#### EXERCISE INSTRUCTIONS:
Copy task, pictures excluded: set down exactly the lines from the one containing "The height and" to the end of the data below.

#### ENTRIES SHOWN:
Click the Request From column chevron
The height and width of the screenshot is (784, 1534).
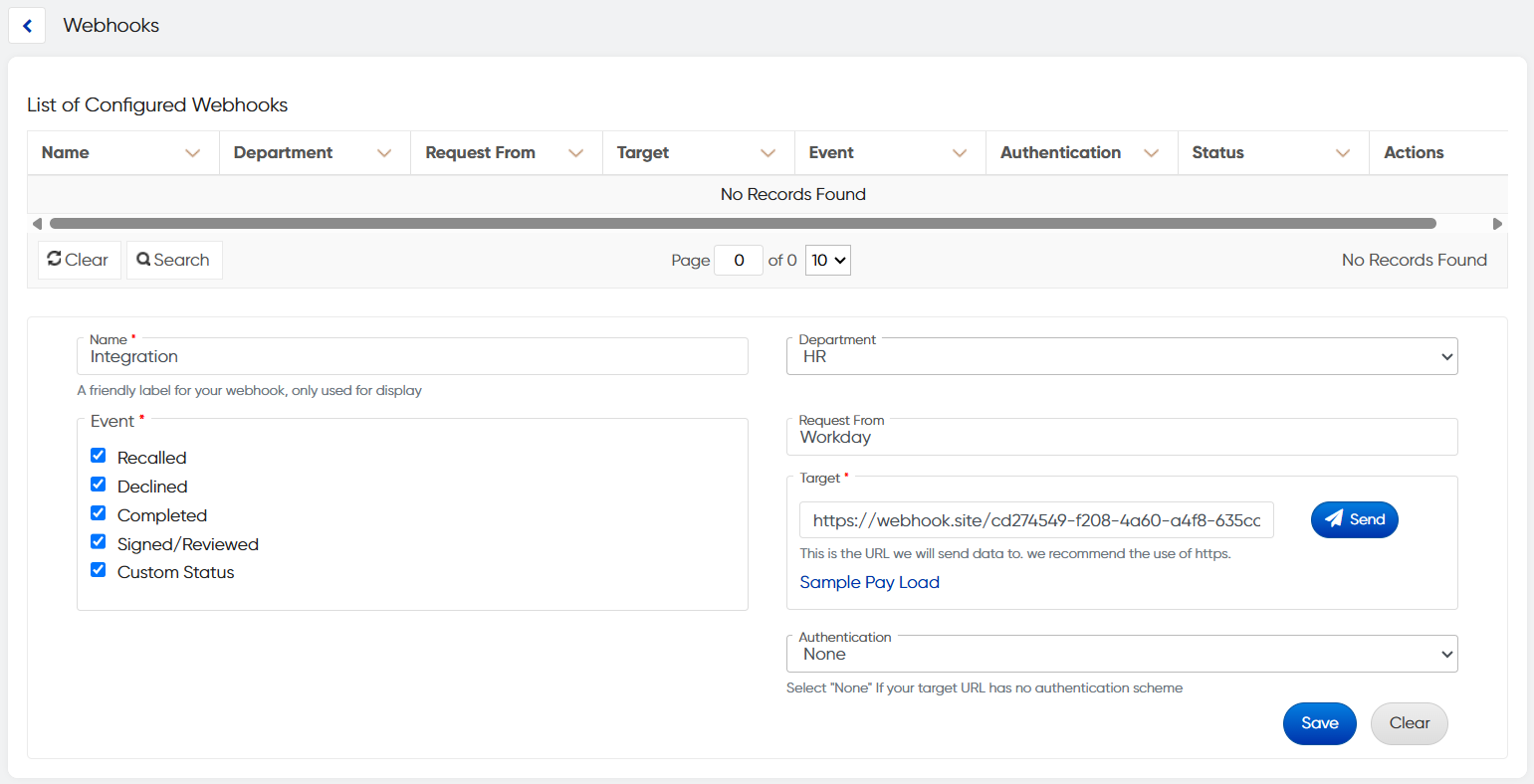click(x=575, y=153)
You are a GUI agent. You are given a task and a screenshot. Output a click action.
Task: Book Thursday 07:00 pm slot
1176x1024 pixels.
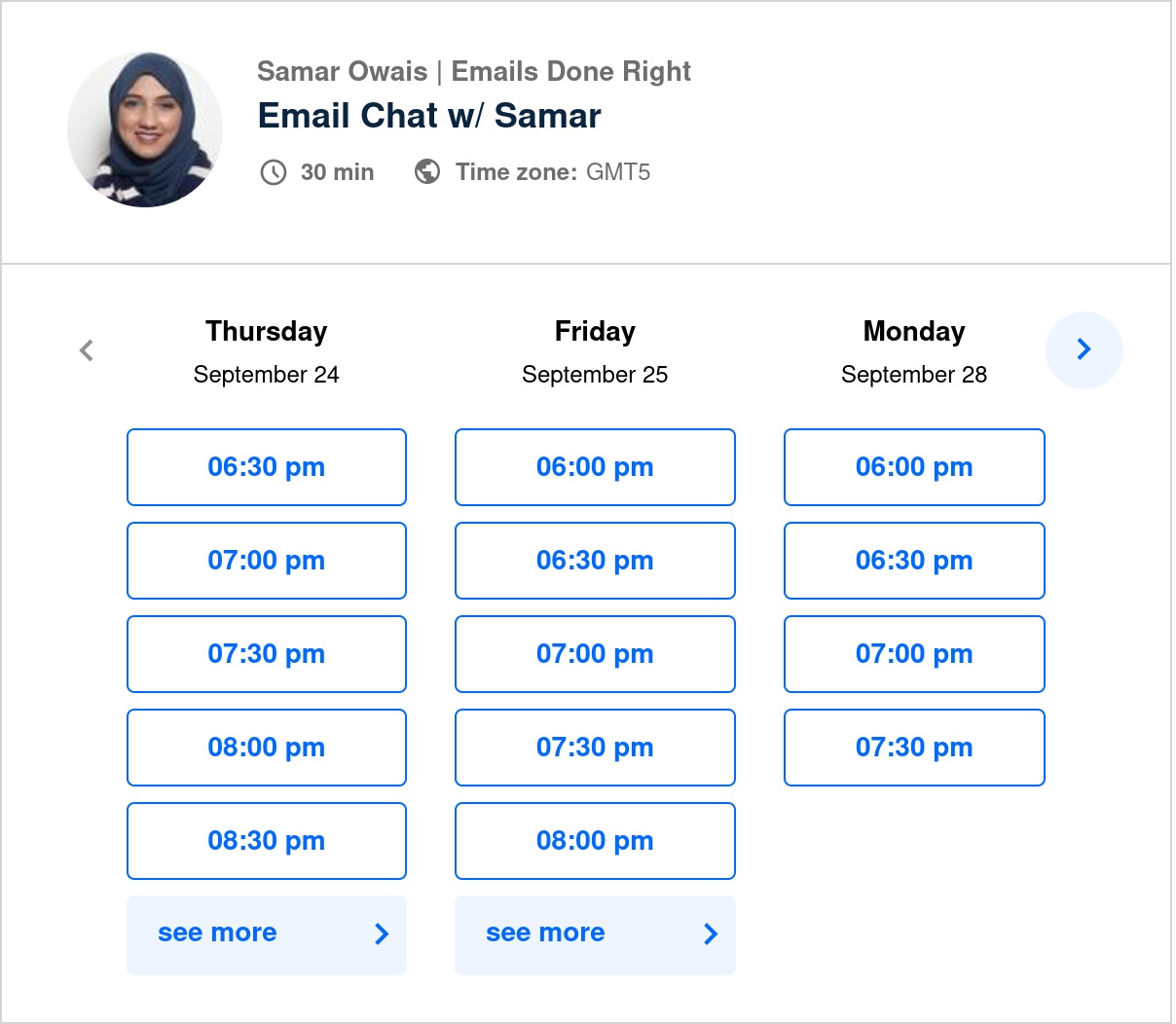[267, 561]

#### FINAL ANSWER:
The height and width of the screenshot is (784, 1534).
click(x=575, y=153)
You are a GUI agent. You are given a task and a screenshot. Output a click action.
Task: Book Thursday 07:00 pm slot
1176x1024 pixels.
[267, 561]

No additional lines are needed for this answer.